Submitted to: Journal of Biological Chemistry
Publication Type: Peer Reviewed Journal
Publication Acceptance Date: 12/24/2010
Publication Date: 3/4/2011
Citation: Cheong, M.C., Na, K., Kim, H., Chitwood, D.J., Paik, Y.K. 2011. A potential biochemical mechanism underlying the influence of sterol deprivation stress on Caenorhabditis elegans longevity. Journal of Biological Chemistry. 286(9):7248-7256. Interpretive Summary: Nematodes are microscopic worms that attack plant roots and annually cause ten billion dollars of crop losses in the United States. A major problem with reducing nematode-induced crop losses is that safe and effective control measures for nematodes are not available. One approach to developing new control methods is to disrupt biochemical pathways that occur only in nematodes, such as the nematode sterol pathway. Sterols are chemical compounds found in the cells of plants and animals; cholesterol is the most common sterol in animals. In previous research, ARS scientists showed that some chemical compounds that disrupt sterol biochemistry in nematodes destroy the ability of nematodes to grow and reproduce. This paper describes investigations performed by a team of Korean scientists and an ARS scientist, in which the proteins of a nonparasitic, bacterial-feeding nematode were compared before and after exposure to a sterol biochemistry inhibitor. The results indicated that many proteins were increased in abundance while others were decreased. The results are significant because they provide the best description thus far of the specific genetic and biochemical pathway involved in the shortening of nematode lifespan by sterol biochemistry inhibitors. Consequently, the results will be used by scientists who are developing safe methods for crop nematode control by interfering with the production of the naturally occurring compounds within nematodes.

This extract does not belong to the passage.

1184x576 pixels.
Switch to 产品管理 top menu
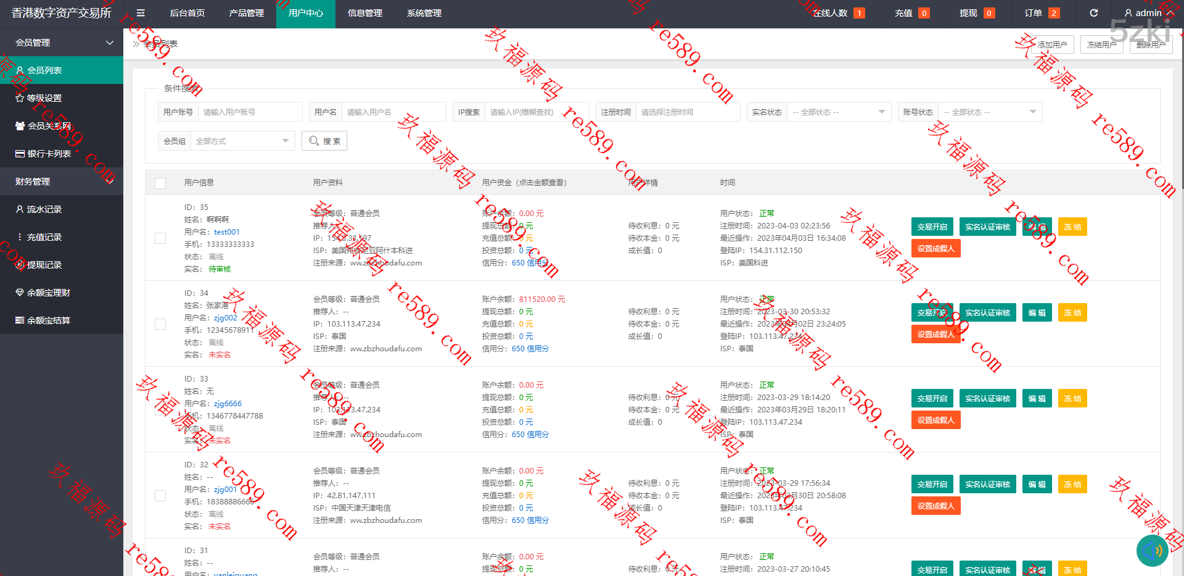[246, 13]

Technical Abstract: To investigate the biochemical mechanism for sterol-mediated alteration in aging in Caenorhabditis elegans, we established sterol depletion conditions by treating worms with azacoprostane, which reduced mean lifespan of adult C. elegans by 35%. Proteomic analyses of egg proteins from treated and untreated worms revealed many differentially expressed proteins (>1.5-fold); several were previously known to be regulated in a daf-2 dependent manner. A 2.7-fold increase in reactive oxygen species (ROS) was observed in Aza-treated N2 (wild type) worms compared to controls, whereas not much difference in ROS production by the mev-1(kn1) mutant occurred in both Aza-treated worms and controls, thereby suggesting the presence of a direct link between ROS production in mitochondria and Aza treatment. Although SKN-1 production was reduced in ASI neurons of Aza-treated worms, there was no change in localization of SKN-1 or DAF-16 in the intestine. DAF-28, an insulin receptor agonist, was increased about 5-fold in Aza-treated N2; INS-1, an insulin receptor antagonist, was decreased. Subsequent transcriptional analysis showed that DAF-6, which encodes a patched protein containing a sterol-sensing domain, appeared to mediate modulation of DAF-28 during sterol depletion. Thus, sterol depletion by Aza caused a disturbance in mitochondrial membranes, thereby increasing ROS production sensed by amphidial neurons, which then subsequently activate insulin/IGF-1 signaling but decrease SKN-1, resulting in reduced longevity of adult C. elegans.